SHADOW-EARTH-045

SHADOW-EARTH-045 is a temporary intrusion set label used by Trend Micro for a PeckBirdy (aka PickBirdy) JScript-based command-and-control framework campaign first observed in July 2024. The activity is assessed as likely China-aligned, but specific attribution is uncertain; Trend Micro notes only a low-confidence link to the actor it tracks as Earth Baxia based on infrastructure overlap (including downloads from 47.238.184.9, described as previously linked to Earth Baxia, and mention of shared PeckBirdy domain/IP in reporting on attacks against an African government IT organization). Operations attributed to SHADOW-EARTH-045 targeted Asian government entities and private organizations, including a Philippine educational institution (observed July 2024).

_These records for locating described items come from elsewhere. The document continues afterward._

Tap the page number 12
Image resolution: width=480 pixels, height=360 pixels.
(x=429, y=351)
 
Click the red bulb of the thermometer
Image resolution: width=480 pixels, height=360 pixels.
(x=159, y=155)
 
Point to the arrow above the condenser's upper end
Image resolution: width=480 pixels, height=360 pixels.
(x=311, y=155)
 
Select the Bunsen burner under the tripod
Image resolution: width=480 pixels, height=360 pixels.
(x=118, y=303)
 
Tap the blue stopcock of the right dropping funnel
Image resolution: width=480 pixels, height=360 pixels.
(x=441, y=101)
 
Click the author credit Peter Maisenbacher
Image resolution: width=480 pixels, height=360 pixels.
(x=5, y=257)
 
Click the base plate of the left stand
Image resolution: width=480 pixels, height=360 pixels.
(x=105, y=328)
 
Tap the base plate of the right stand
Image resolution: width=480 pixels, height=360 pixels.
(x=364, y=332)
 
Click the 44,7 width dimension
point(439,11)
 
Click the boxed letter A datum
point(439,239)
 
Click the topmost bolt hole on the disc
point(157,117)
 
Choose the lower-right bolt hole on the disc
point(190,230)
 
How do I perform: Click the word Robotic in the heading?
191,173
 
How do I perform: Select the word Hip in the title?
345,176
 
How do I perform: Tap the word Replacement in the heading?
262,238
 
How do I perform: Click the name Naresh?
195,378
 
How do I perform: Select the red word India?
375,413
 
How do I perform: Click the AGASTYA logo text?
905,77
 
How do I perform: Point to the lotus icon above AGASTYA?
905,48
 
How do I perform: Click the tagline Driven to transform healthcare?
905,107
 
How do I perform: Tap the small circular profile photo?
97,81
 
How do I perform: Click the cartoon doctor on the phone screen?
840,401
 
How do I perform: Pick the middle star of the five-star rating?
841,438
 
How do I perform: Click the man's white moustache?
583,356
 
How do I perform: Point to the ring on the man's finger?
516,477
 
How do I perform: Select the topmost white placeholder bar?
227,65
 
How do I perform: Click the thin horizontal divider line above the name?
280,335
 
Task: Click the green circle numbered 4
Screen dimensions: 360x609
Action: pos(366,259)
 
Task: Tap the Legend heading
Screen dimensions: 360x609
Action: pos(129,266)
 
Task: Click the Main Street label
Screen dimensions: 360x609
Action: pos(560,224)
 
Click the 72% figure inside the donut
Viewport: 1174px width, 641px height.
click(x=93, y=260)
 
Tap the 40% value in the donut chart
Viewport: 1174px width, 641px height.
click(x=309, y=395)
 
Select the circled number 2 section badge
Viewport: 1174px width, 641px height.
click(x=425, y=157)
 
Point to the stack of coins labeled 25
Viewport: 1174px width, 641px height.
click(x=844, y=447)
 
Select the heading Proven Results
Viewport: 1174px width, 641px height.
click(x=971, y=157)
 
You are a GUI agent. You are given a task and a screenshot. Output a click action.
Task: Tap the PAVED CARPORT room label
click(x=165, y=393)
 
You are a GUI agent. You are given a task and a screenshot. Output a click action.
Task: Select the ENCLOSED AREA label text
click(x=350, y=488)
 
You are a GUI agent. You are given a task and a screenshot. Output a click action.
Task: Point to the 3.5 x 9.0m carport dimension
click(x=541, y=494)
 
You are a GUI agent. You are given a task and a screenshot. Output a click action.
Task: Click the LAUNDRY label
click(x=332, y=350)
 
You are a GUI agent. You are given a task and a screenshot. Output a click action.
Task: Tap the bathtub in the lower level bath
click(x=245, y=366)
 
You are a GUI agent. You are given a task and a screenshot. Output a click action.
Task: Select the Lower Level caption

Tactics described include website injection/watering-hole style delivery: injecting PeckBirdy links into government websites (including at least one government system login page) to deliver scripts assessed as credential-harvesting. Execution and access methods include living-off-the-land and script-host abuse: use of MSHTA to retrieve content from github.githubassets.net to launch PeckBirdy, and use of a custom .NET executable leveraging the legacy ScriptControl component to trigger PeckBirdy in another case. PeckBirdy’s design (dynamically generated/runtime-injected JavaScript with limited file artifacts) is highlighted as complicating detection. Associated tooling/capabilities mentioned in the reporting include use of PeckBirdy as a remote access channel for lateral movement, and delivery/association with modular backdoors including MKDOOR and HOLODONUT; the content also states SHADOW-EARTH-045 used GRAYRABBIT and HOLODONUT in the broader PeckBirdy activity context, with HOLODONUT assessed as likely linked to WizardNet used by an APT referred to as TheWizard.